There was a long pause.
"What would you do if she changed her mind?" Jacob asked.
"I don't know that either."
Jacob chuckled quietly. "Would you try to kill me?" Sarcastic again, as if doubting Edward's ability to do it.
"No."
"Why not?" Jacob's tone was still jeering.
"Do you really think I would hurt her that way?"
Jacob hesitated for a second, and then sighed. "Yeah, you're right. I know that's right. But sometimes . . ."
"Sometimes it's an intriguing idea."
Jacob pressed his face into the sleeping bag to muffle his laugher. "Exactly," he eventually agreed.
What a strange dream this was. I wondered if it was the relentless wind that made me imagine all the whispering. Only the wind was screaming rather than whispering . . .
"What is it like? Losing her?" Jacob asked after a quiet moment, and there was no hint of humor in his suddenly hoarse voice. "When you thought that you'd lost her forever? How did you . . . cope?"
"That's very difficult for me to talk about."
Jacob waited.
"There were two different times that I thought that." Edward spoke each word just a little slower than normal. "The first time, when I thought I could leave her . . . that was . . . almost bearable. Because I thought she would forget me and it would be like I hadn't touched her life. For over six months I was able to stay away, to keep my promise that I wouldn't interfere again. It was getting close - I was fighting but I knew I wasn't going to win; I would have come back . . . just to check on her. That's what I would have told myself, anyway. And if I'd found her reasonably happy . . . I like to think that I could have gone away again.
"But she wasn't happy. And I would have stayed. That's how she convinced me to stay with her tomorrow, of course. You were wondering about that before, what could possibly motivate me . . . what she was feeling so needlessly guilty about. She reminded me of what it did to her when I left - what it still does to her when I leave. She feels horrible about bringing that up, but she's right. I'll never be able to make up for that, but I'll never stop trying anyway."
Jacob didn't respond for a moment, listening to the storm or digesting what he'd heard, I didn't know which.
"And the other time - when you thought she was dead?" Jacob whispered roughly.
"Yes." Edward answered a different question. "It will probably feel like that to you, won't it?

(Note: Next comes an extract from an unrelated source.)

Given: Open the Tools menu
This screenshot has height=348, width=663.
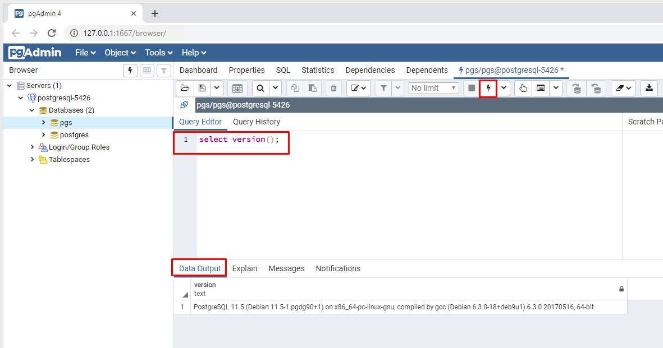Looking at the screenshot, I should click(x=159, y=53).
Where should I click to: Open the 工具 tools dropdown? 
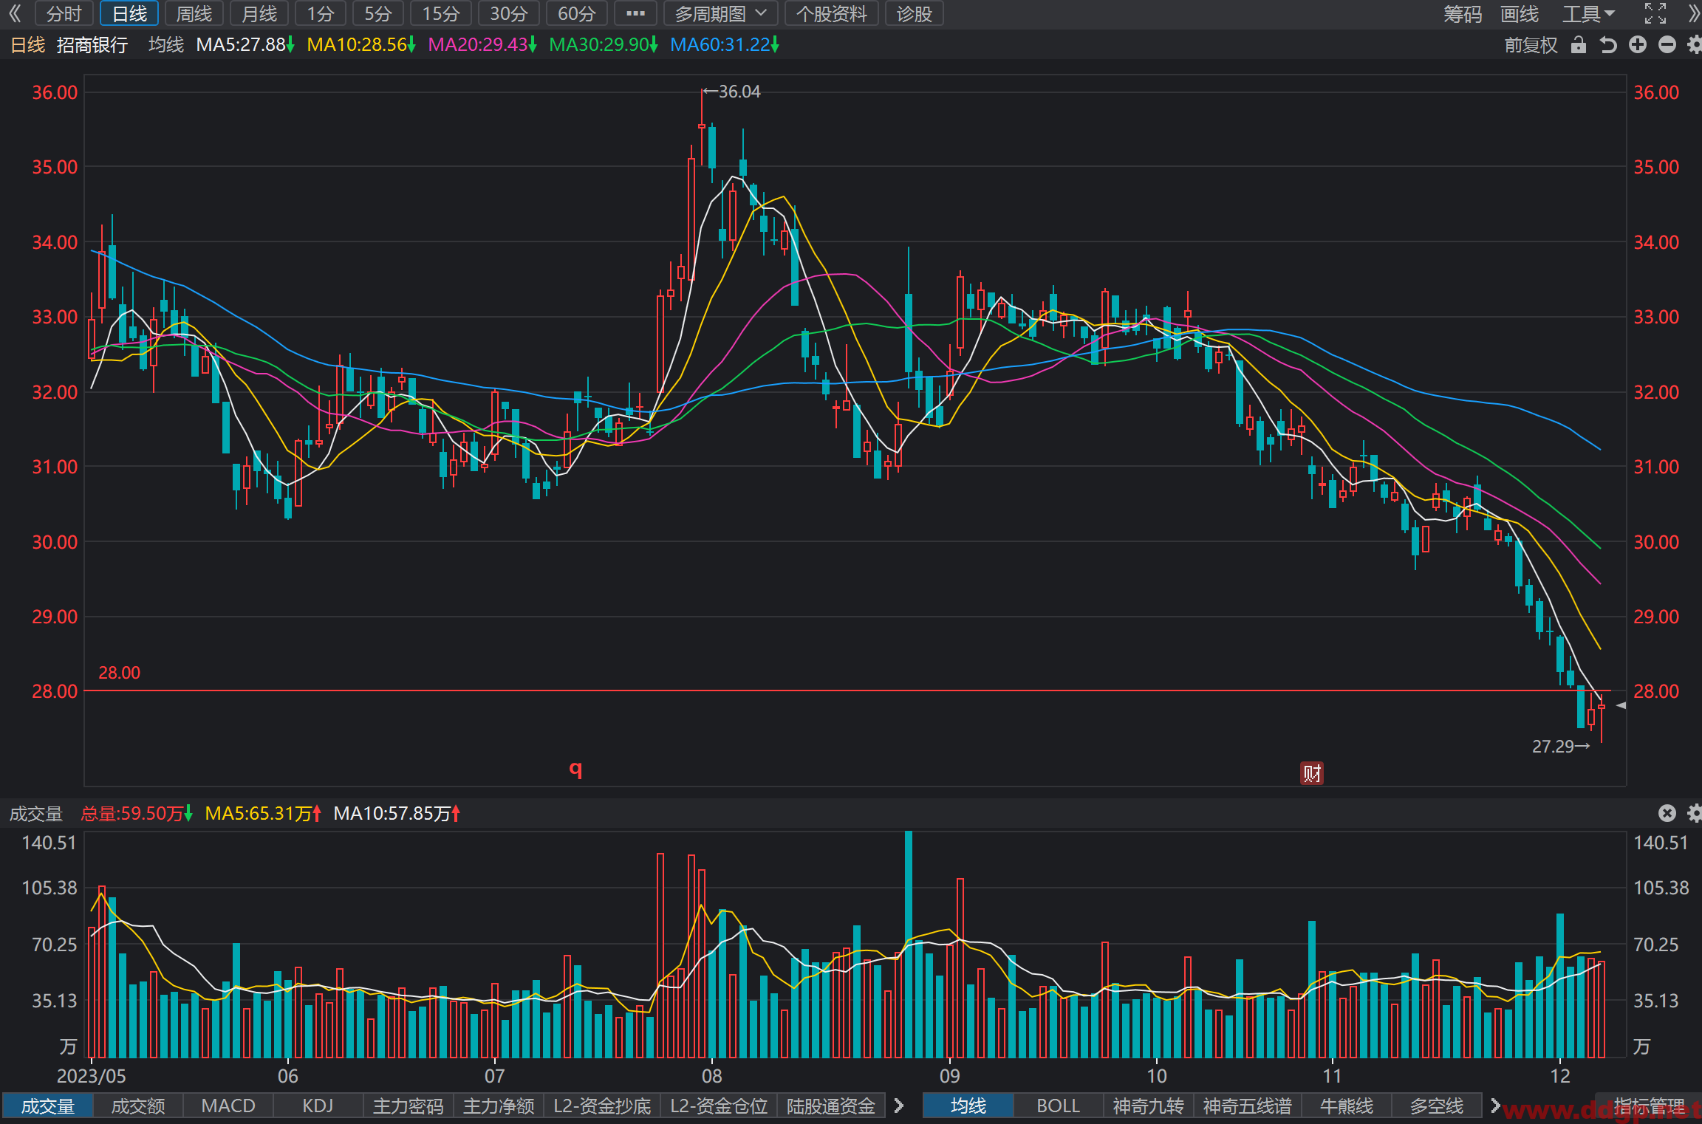pyautogui.click(x=1588, y=13)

The way you perceive us, you might not be able to see her as Bella anymore. But that's who she'll be."
"That's not what I asked."
Edward's voice came back fast and hard. "I can't tell you how it felt. There aren't words."
Jacob's arms flexed around me.
"But you left because you didn't want to make her a bloodsucker. You want her to be human."

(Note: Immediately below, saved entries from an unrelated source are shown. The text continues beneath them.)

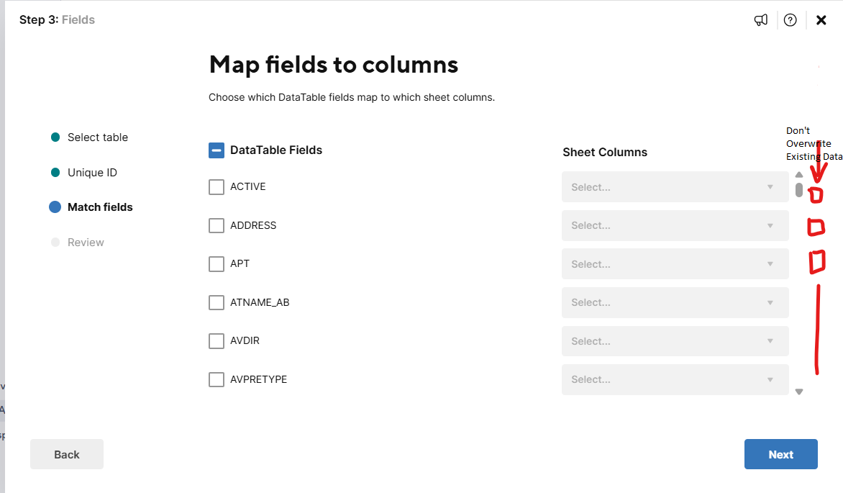Click the megaphone feedback icon
This screenshot has height=493, width=843.
[x=761, y=20]
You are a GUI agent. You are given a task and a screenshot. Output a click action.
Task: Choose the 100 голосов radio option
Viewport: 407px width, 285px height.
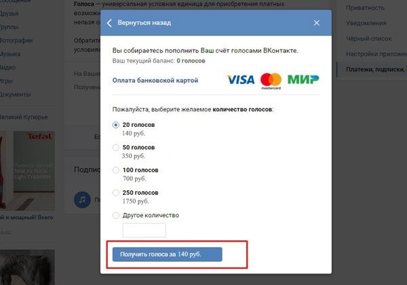pyautogui.click(x=116, y=170)
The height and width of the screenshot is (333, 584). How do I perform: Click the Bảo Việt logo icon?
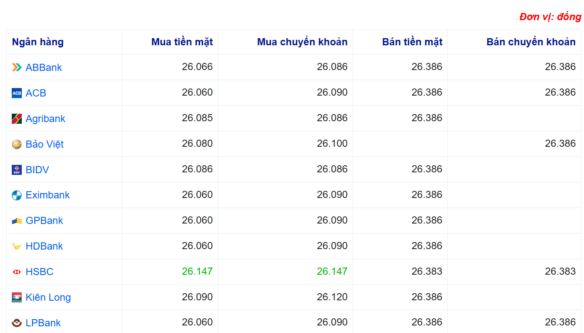(x=17, y=144)
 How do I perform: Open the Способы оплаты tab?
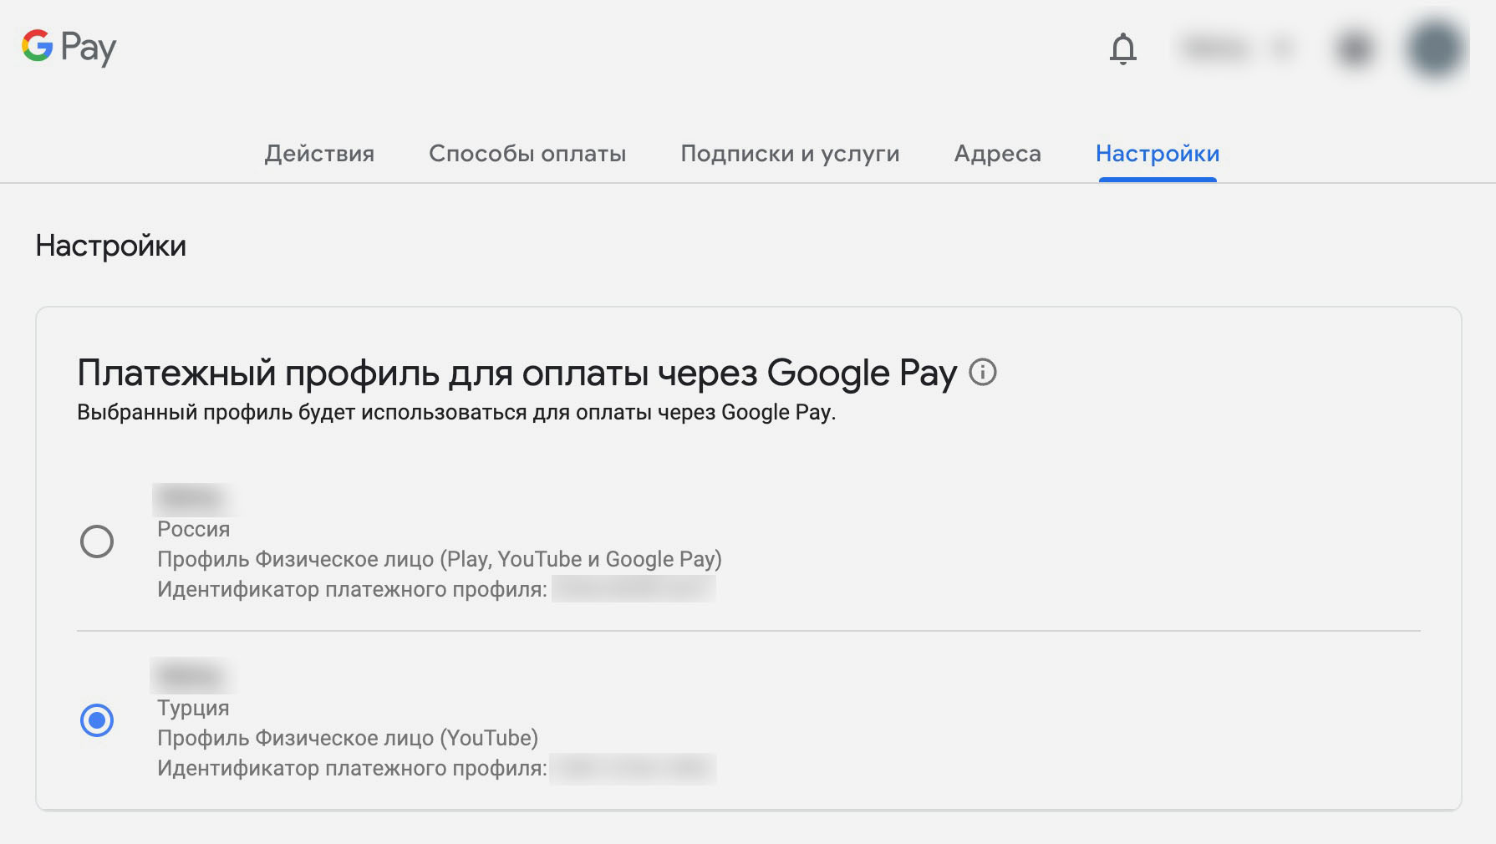click(527, 154)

Edward spoke slowly. "Jacob, from the second that I realized that I loved her, I knew there were only four possibilities. The first alternative, the best one for Bella, would be if she didn't feel as strongly for me - if she got over me and moved on. I would accept that, though it would never change the way I felt. You think of me as a . . . living stone - hard and cold. That's true. We are set the way we are, and it is very rare for us to experience a real change. When that happens, as when Bella entered my life, it is a permanent change. There's no going back. . . .
"The second alternative, the one I'd originally chosen, was to stay with her throughout her human life. It wasn't a good option for her, to waste her life with someone who couldn't be human with her, but it was the alternative I could most easily face. Knowing all along that, when she died, I would find a way to die, too. Sixty years, seventy years - it would seem like a very, very short time to me. . . . But then it proved much too dangerous for her to live in such close proximity with my world. It seemed like everything that could go wrong did. Or hung over us . . . waiting to go wrong. I was terrified that I wouldn't get those sixty years if I stayed near her while she was human.